Learning Rate Scheduling

Sneiderman, Robby

Training Techniques

Learning Rate Scheduling

Why learning rate moves the loss more than any other hyperparameter, and how warmup, cosine decay, step decay, cyclic schedules, and 1cycle policy control training dynamics.

CoreTier 1StableSupporting~45 min

Prerequisites

Stochastic Gradient Descent Convergence Adam Optimizer Batch Size and Learning Dynamics Gradient Descent Variants

Start 8-question practice · 6 available 3-question pulse check Prereq Map

Learning position

Read this page in the graph.

training-techniques | layer 2 | tier 1. This page has 4 direct prerequisites and 1 published dependent.

Open Atlas Prerequisites Leads to

What next

Mixed Precision Training

This is the first curated or graph-derived continuation from the current page.

Evidence badge

Claim status

This page has no public Lean mapping yet. Use the evidence page to inspect how claim status labels work.

Show the backing system

AtlasOpen the full prerequisite graph and run grounding traces.EvidenceInspect source support, claim labels, and public trust status.LeanReview the checked declaration list, scopes, and axiom profile.

Why This Matters

Base LR:0.0010

Changing the learning rate schedule can matter more than changing the model architecture. A badly tuned constant learning rate either diverges (too high) or converges to a poor solution (too low). Every modern training recipe uses some form of learning rate scheduling.

Mental Model

The learning rate controls the step size in parameter space. Early in training, you want large steps to move away from random initialization. Late in training, you want small steps to settle into a good minimum. The schedule is the function $\eta(t)$ mapping training step $t$ to learning rate. The theoretical foundations for convergence under decaying step sizes come from SGD convergence theory.

Formal Setup

Definition

Learning Rate Schedule $η (t)$

A learning rate schedule is a function $\eta: \{0, 1, \ldots, T\} \to \mathbb{R}_{>0}$ that determines the step size at each iteration of gradient descent:

$\theta_{t+1} = \theta_t - \eta(t) \nabla \hat{R}(\theta_t)$

where $\hat{R}$ is the empirical risk.

Common Schedules

Constant Learning Rate

The simplest schedule: $\eta(t) = \eta_0$ for all $t$ . Rarely optimal, but useful as a baseline. For convex problems with Lipschitz gradients, constant LR with value $\eta \leq 1/L$ guarantees convergence at rate $O(1/T)$ .

Step Decay

Drop the learning rate by a constant factor $\gamma \in (0,1)$ at fixed milestones:

$\eta(t) = \eta_0 \cdot \gamma^{\lfloor t / s \rfloor}$

where $s$ is the step interval. Common choice: $\gamma = 0.1$ every 30 epochs. This was the default schedule for ResNet training.

Cosine Decay

The learning rate follows a cosine curve from $\eta_{\max}$ to $\eta_{\min}$ :

$\eta(t) = \eta_{\min} + \frac{1}{2}(\eta_{\max} - \eta_{\min})\left(1 + \cos\left(\frac{\pi t}{T}\right)\right)$

Cosine decay provides a smooth annealing that spends more iterations at moderate learning rates compared to step decay.
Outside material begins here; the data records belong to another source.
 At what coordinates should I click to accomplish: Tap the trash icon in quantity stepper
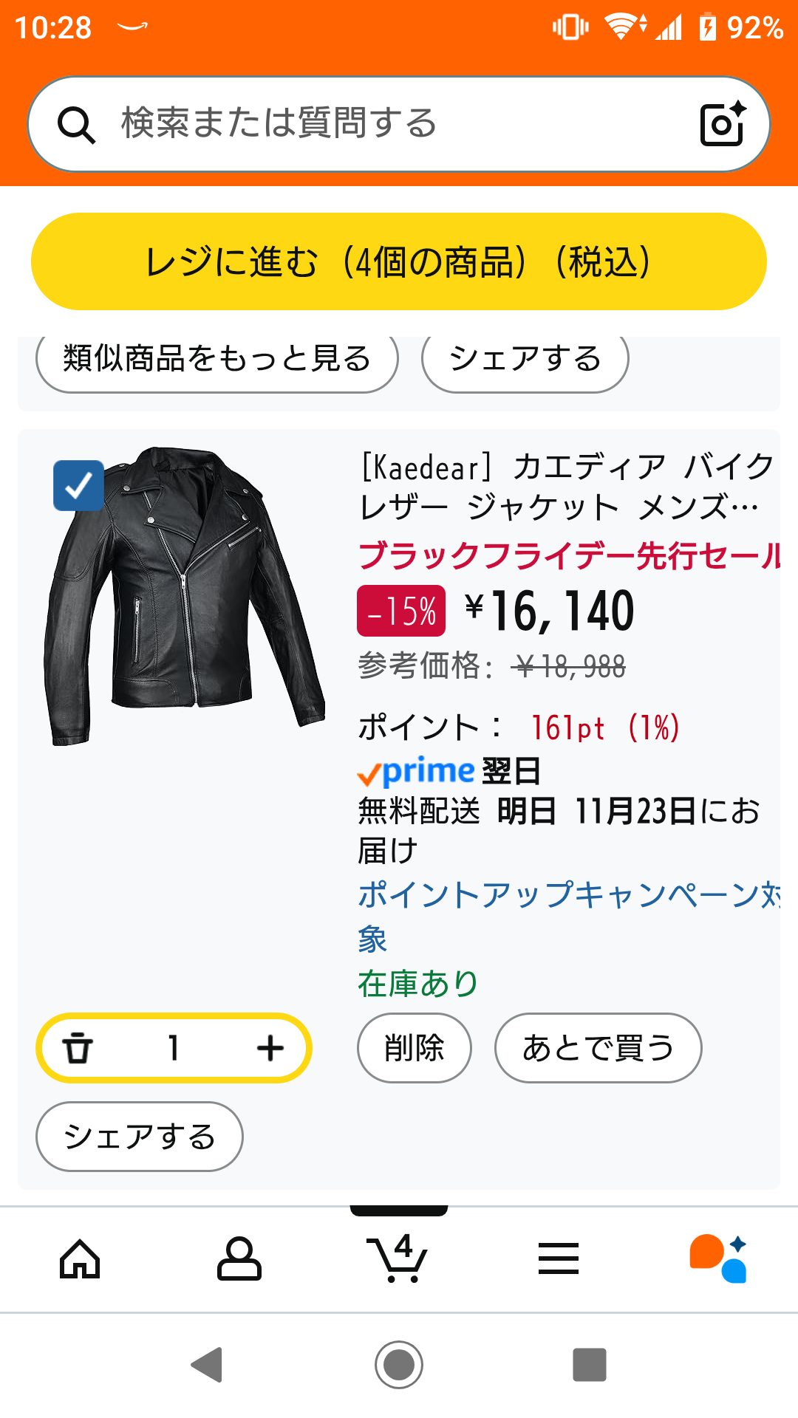(78, 1048)
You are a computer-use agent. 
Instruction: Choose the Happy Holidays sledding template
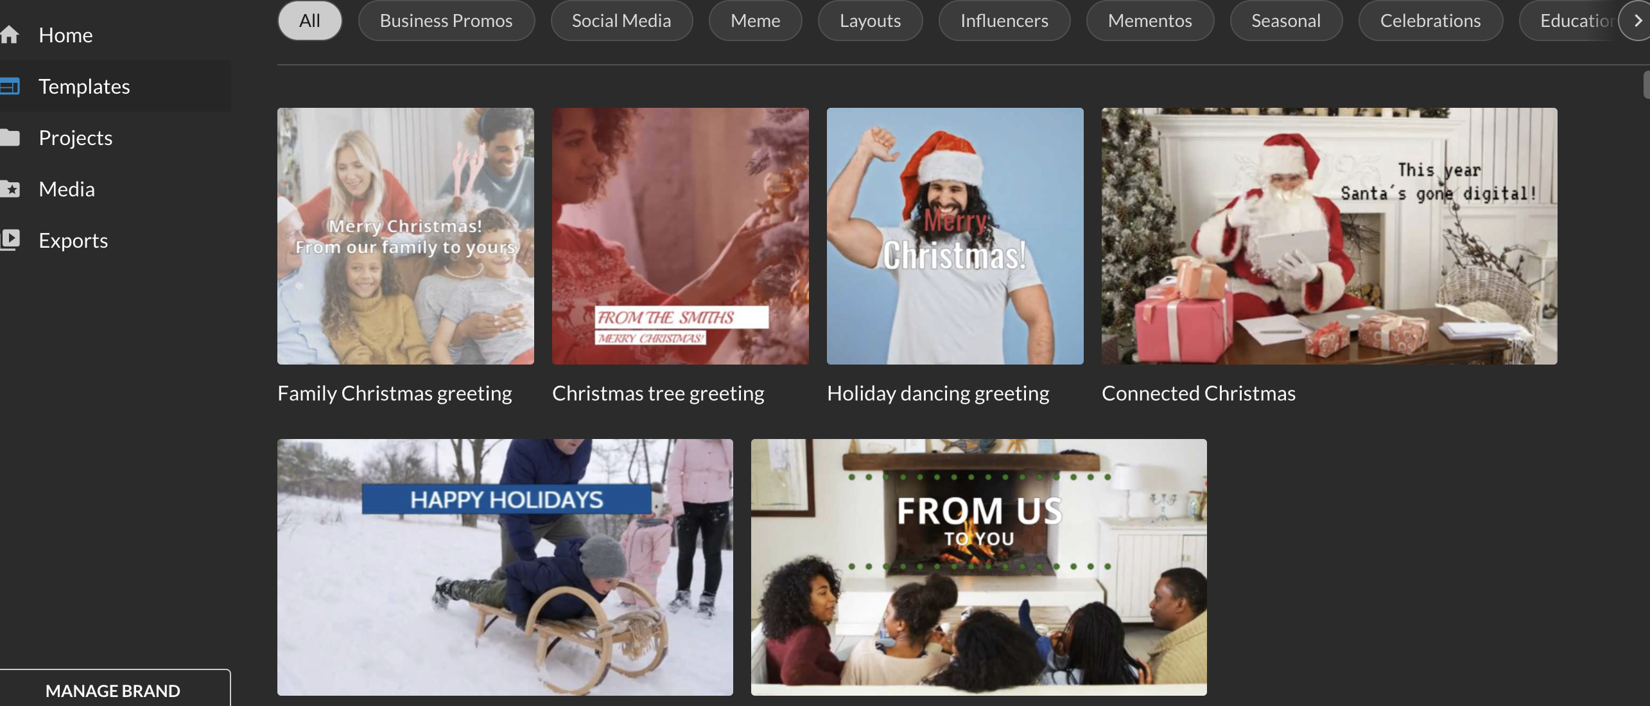pyautogui.click(x=505, y=567)
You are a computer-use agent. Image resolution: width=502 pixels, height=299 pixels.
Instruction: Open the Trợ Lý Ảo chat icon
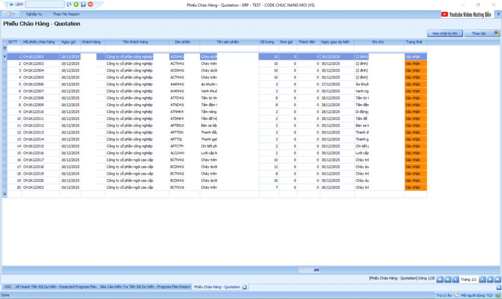[456, 296]
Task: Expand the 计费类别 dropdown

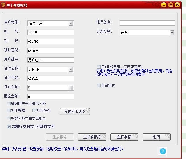Action: (x=172, y=33)
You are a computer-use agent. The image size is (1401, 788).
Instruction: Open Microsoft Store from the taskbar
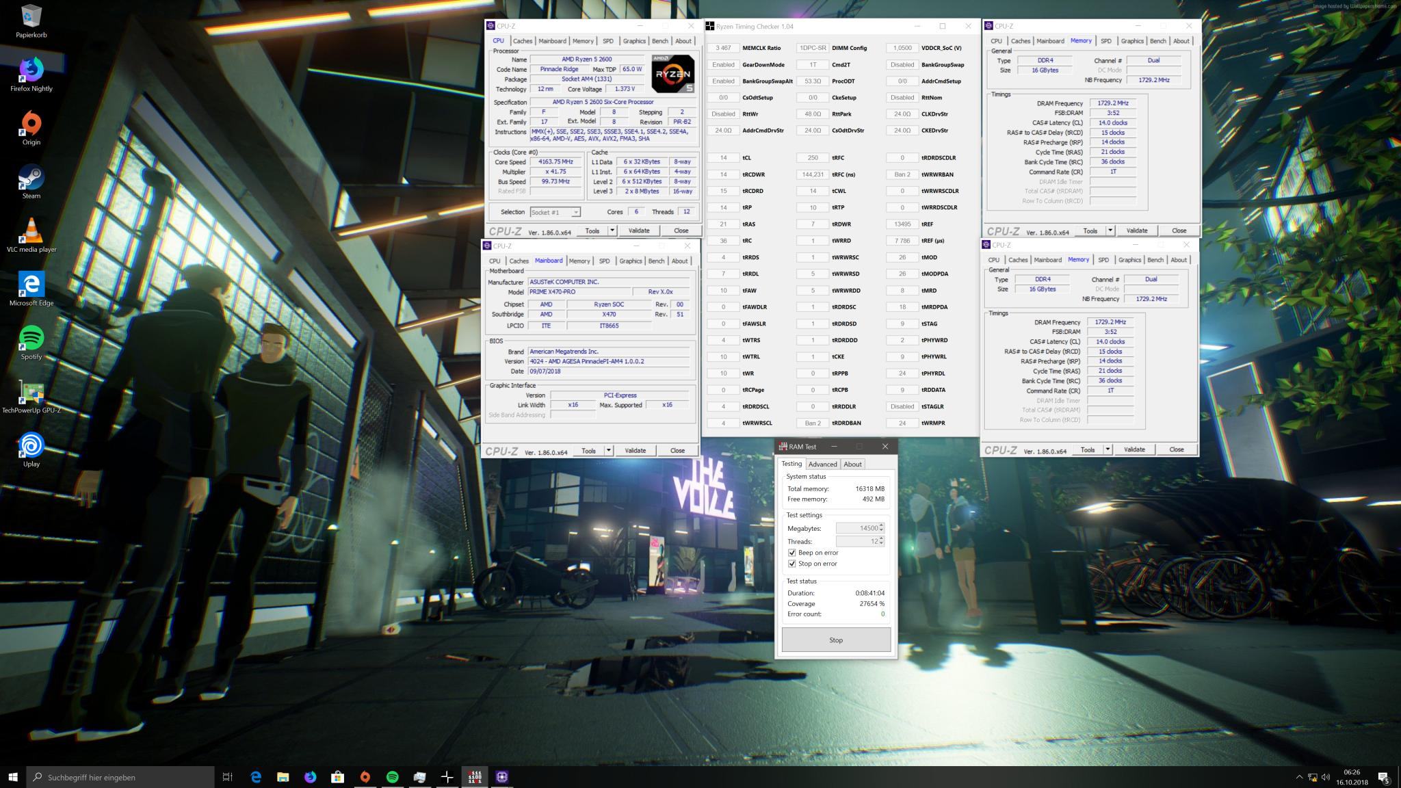[x=337, y=777]
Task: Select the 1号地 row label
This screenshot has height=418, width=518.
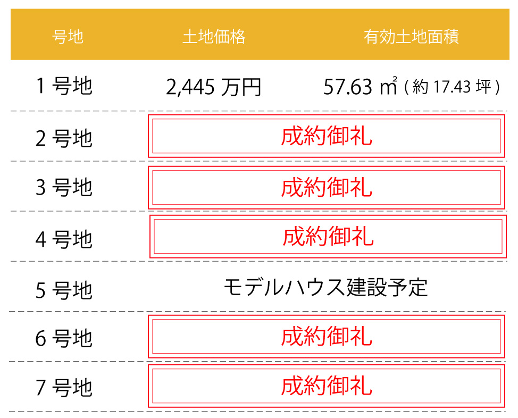Action: [x=64, y=86]
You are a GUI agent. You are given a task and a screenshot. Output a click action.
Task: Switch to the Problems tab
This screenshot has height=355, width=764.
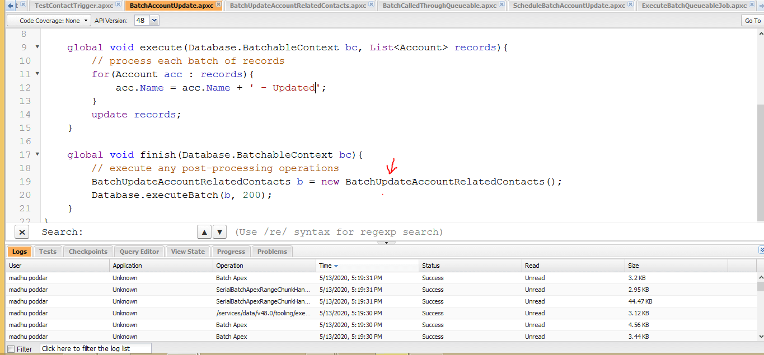click(272, 252)
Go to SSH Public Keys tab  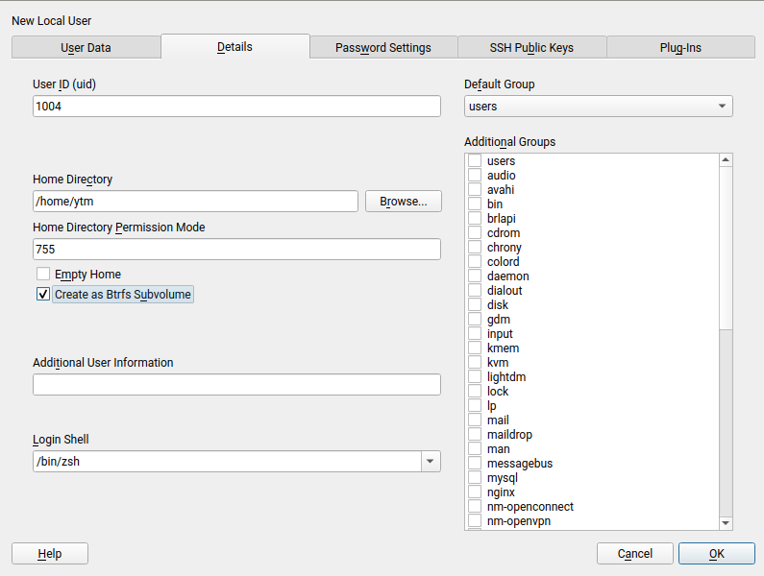(x=530, y=47)
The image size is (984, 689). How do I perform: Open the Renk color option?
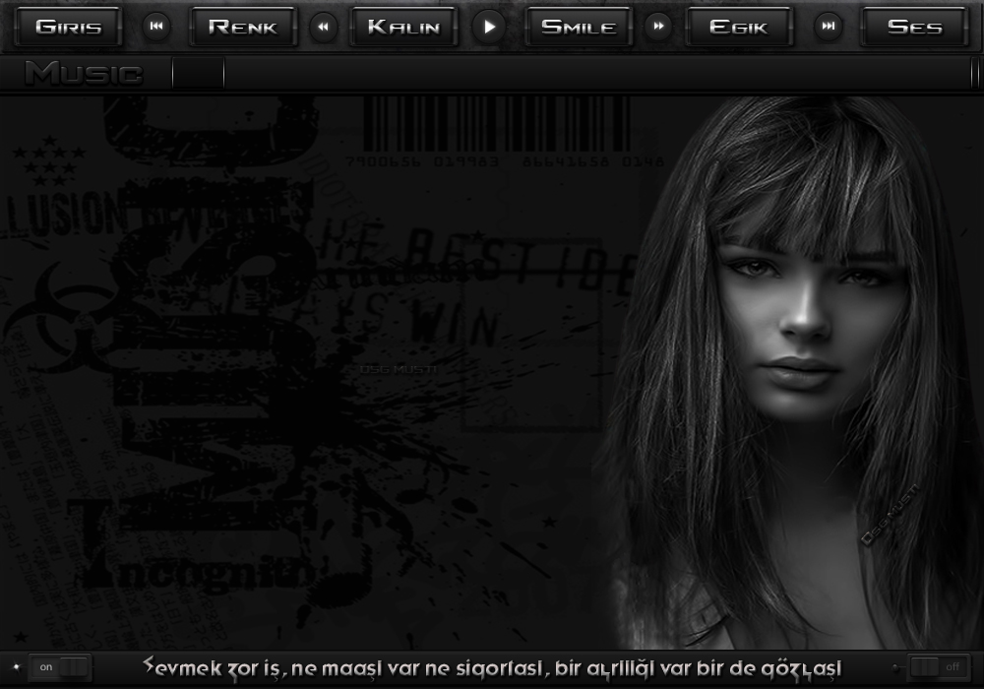[242, 27]
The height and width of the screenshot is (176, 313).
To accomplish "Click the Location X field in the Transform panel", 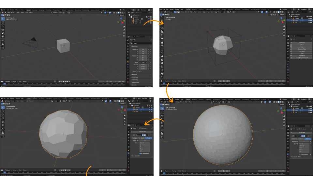I will click(143, 49).
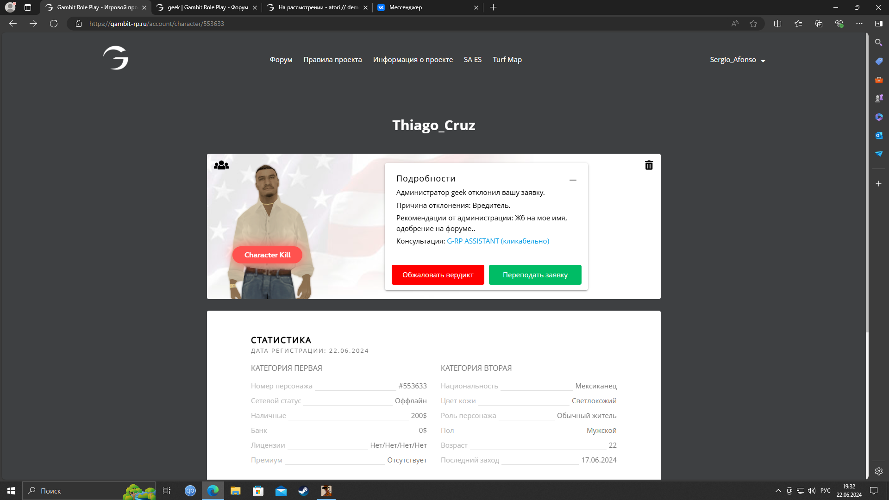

Loshchilov and Hutter (2016) showed this consistently outperforms step decay across architectures.

Linear Warmup

Start from a small $\eta_{\text{init}}$ and increase linearly to $\eta_{\max}$ over $T_w$ warmup steps:

$\eta(t) = \eta_{\text{init}} + \frac{t}{T_w}(\eta_{\max} - \eta_{\text{init}}), \quad t \leq T_w$

Cyclic Learning Rate

Alternate between $\eta_{\min}$ and $\eta_{\max}$ over a cycle of length $2C$ steps:

$\eta(t) = \eta_{\min} + (\eta_{\max} - \eta_{\min}) \cdot \max(0, 1 - |t/C - 2\lfloor t/(2C) \rfloor - 1|)$

Smith (2017) showed that cycling can achieve equivalent accuracy in fewer epochs. The key insight: periodically increasing LR helps escape sharp minima. This interacts with the choice of gradient descent variant used.

1Cycle Policy

A single cycle: warmup from $\eta_{\min}$ to $\eta_{\max}$ over the first ~30% of training, then decay back to $\eta_{\min}$ (or below) for the remaining 70%. Smith and Topin (2019) demonstrated "super-convergence" where 1cycle training reaches the same accuracy in 10x fewer iterations.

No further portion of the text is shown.